I don't expect much from chain restaurants. After all, since the purpose of a chain is to provide the exact same experience across multiple locations, there isn't any room for creativity. So when I went into the Geyer Springs location of Shark's Fish and Chicken, I figured that I was in for something along the lines of a shotgun marriage between Captain D's and Popeye's — which was close, if you add in about half a cup of table salt and a heaping helping of stink-eye.
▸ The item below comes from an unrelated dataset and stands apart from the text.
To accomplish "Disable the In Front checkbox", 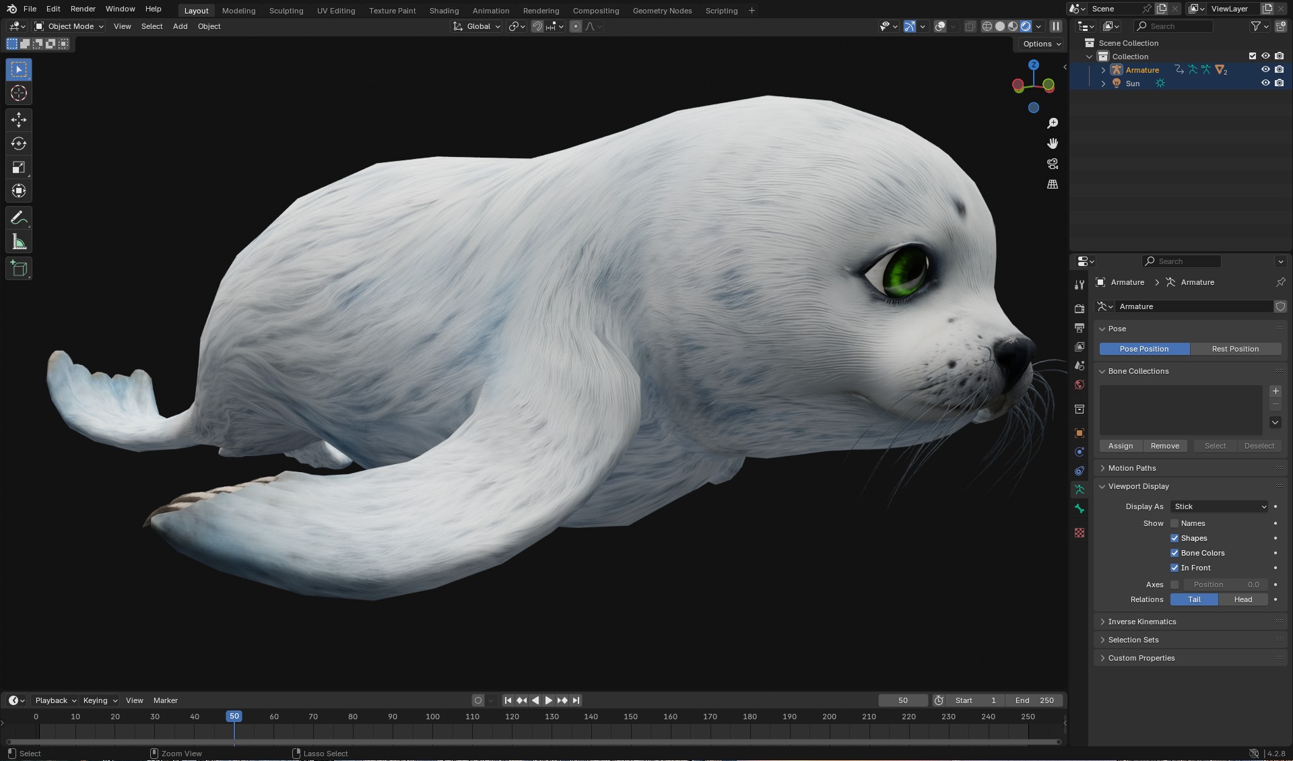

My day job is in Southwest Little Rock, and while I'll be the first to admit that the place is rough around the edges, I've found no shortage of good things to eat served up by friendly folks. I've been in my share of places where the folks behind the counter seemed to think it was a real pain to take my order and serve me food, and Shark's was easily the worst offender in this regard. On a street where the carhops at Sonic of all places give you their first names and tell you to be sure and let them get you whatever you want, there's really no excuse for any chain restaurant to be as rude as this one.
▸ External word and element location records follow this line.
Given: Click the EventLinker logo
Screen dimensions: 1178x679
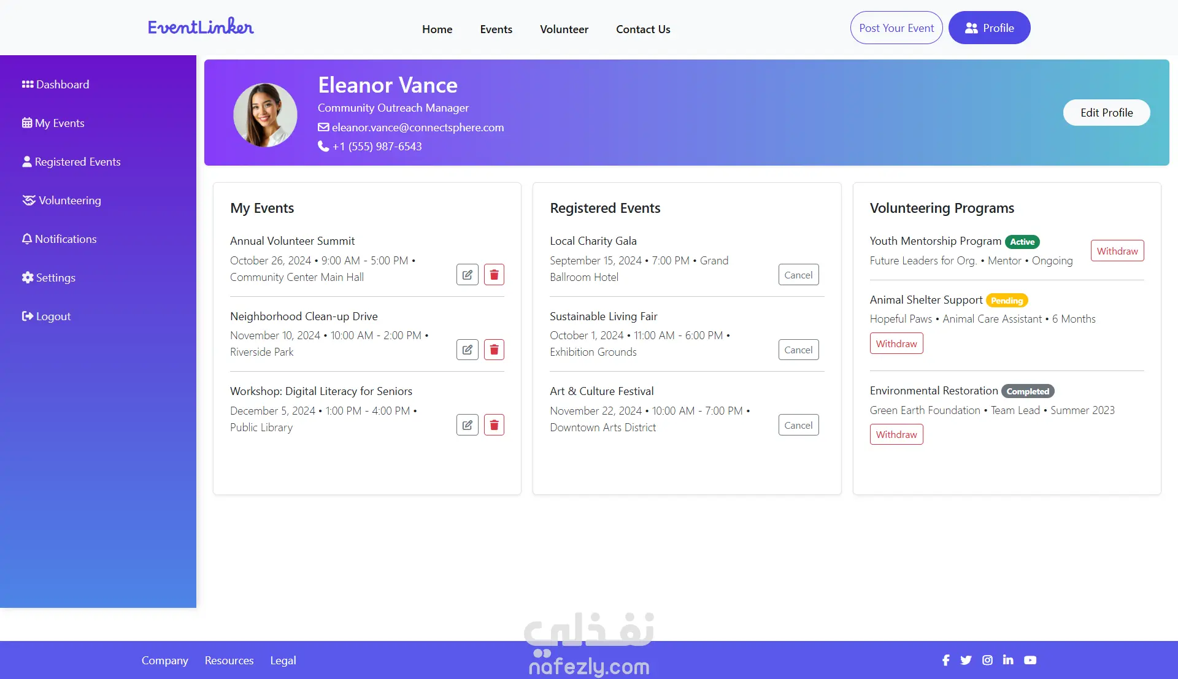Looking at the screenshot, I should (x=201, y=27).
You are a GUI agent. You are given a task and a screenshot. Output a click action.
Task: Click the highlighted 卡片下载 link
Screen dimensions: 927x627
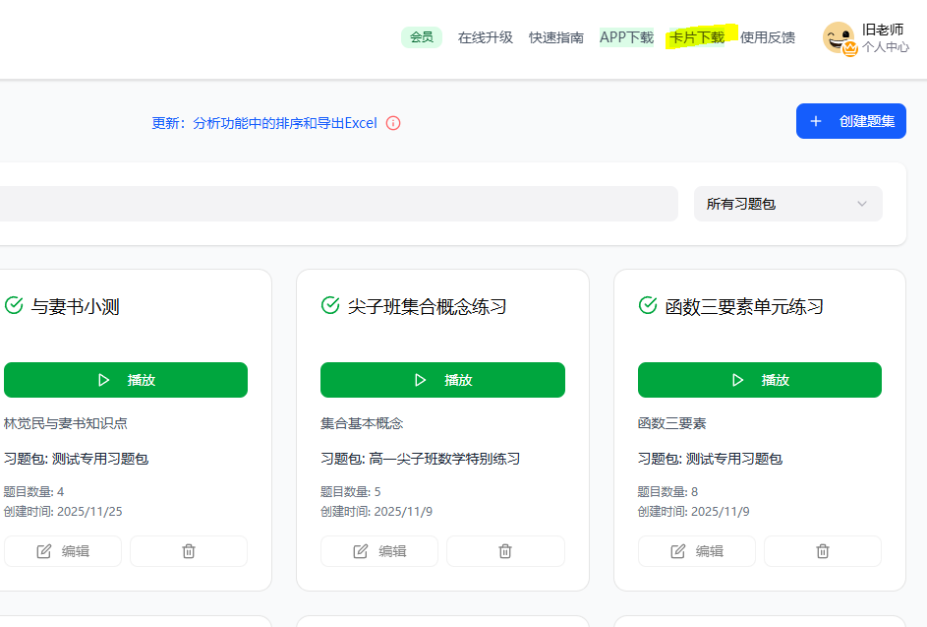pyautogui.click(x=697, y=37)
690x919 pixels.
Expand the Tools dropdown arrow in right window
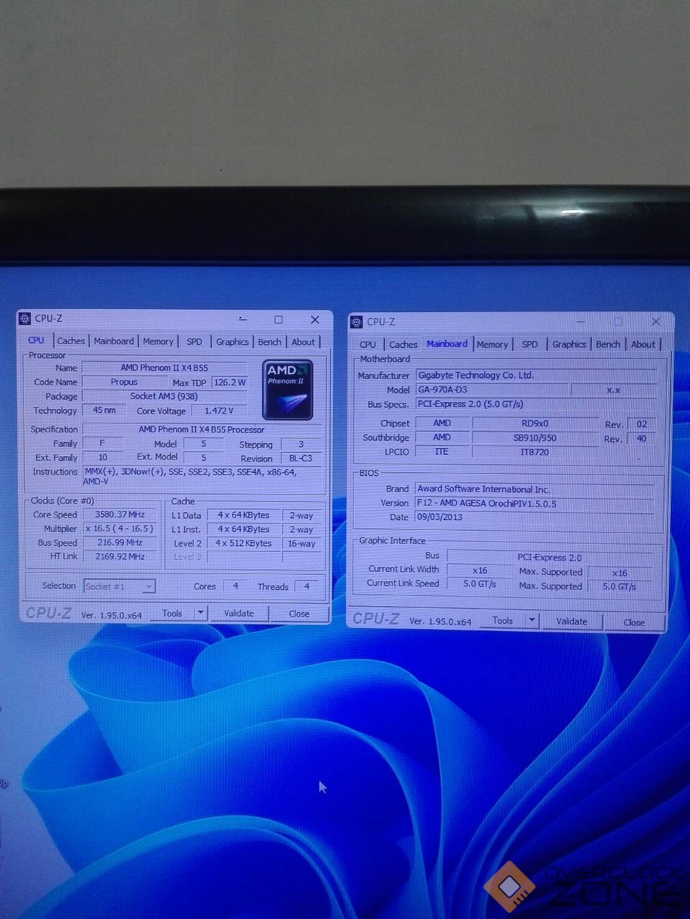532,620
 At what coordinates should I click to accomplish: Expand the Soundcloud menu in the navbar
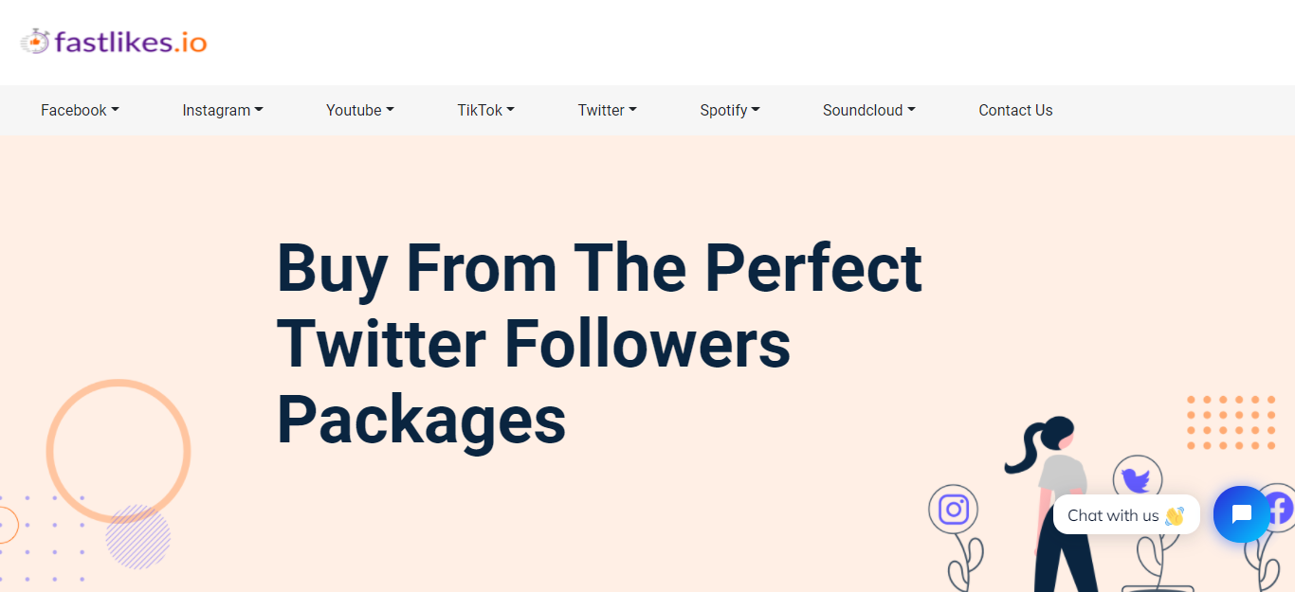[x=868, y=110]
Here's the scene: it's 12:30 on a Sunday afternoon, and I've just failed in my attempt to eat at a new Vietnamese place over on Asher — it's closed despite the "Open 7 Days" emblazoned on the awning out front. The wife expresses a craving for catfish, and since I'm already in Southwest, I figure why not try that Shark's place I'm always driving past. Enter the dining room, we're the only ones there. The Disney channel blares from a TV on the wall. A girl sits behind the counter. She stares at us, unspeaking. A young man stands near her, behind a cash register. He also stares, silent. We walk up, place our orders: one catfish platter, one order of chicken gizzards. The young man writes it down, rings it up, and the first words he speaks to us is our total. We take a seat and wait. And wait. And wait. Finally the order hits the counter and the girl pushes the bags toward us, again without a word. We leave.
So, okay, not the best customer service experience, but the food smells pretty good and we drive back home to dig in. The catfish filets are large, well-cooked — but they're just a touch over-salted. Still, they're edible enough that my wife is happy, and while she says she won't go back again due to the service, her fish is fine. I open my gizzards, and I'm initially pleased: a huge portion of crisp fried gizzards, and there's even hot sauce for dipping. Upon closer inspection, I notice that the gizzards at the top are visibly salty — I can actually see a fine layer of salt on them. Sure enough, first bite, salt bomb. I dig to the bottom, hopping that maybe it's just the top layer that's too salty — no luck. The whole pile of gizzards is rendered completely inedible from a massive dose of salt. Salt in the batter, extra salt on top. I still can't figure out if this is just the way they do things or if this was some sort of revenge for interrupting a quiet Sunday afternoon.
Needless to say, I can't recommend Shark's Fish and Chicken on Geyer Springs to any of you. The service is of the type that gives Southwest Little Rock a bad name, and the suspiciously salty food doesn't help that impression. There's another location on Roosevelt, and one in North Little Rock, and these are possibly better — this was certainly a meal that didn't have be nearly as bad as it was. Have any of you tried the place? Was this just an off day or is it normally like that?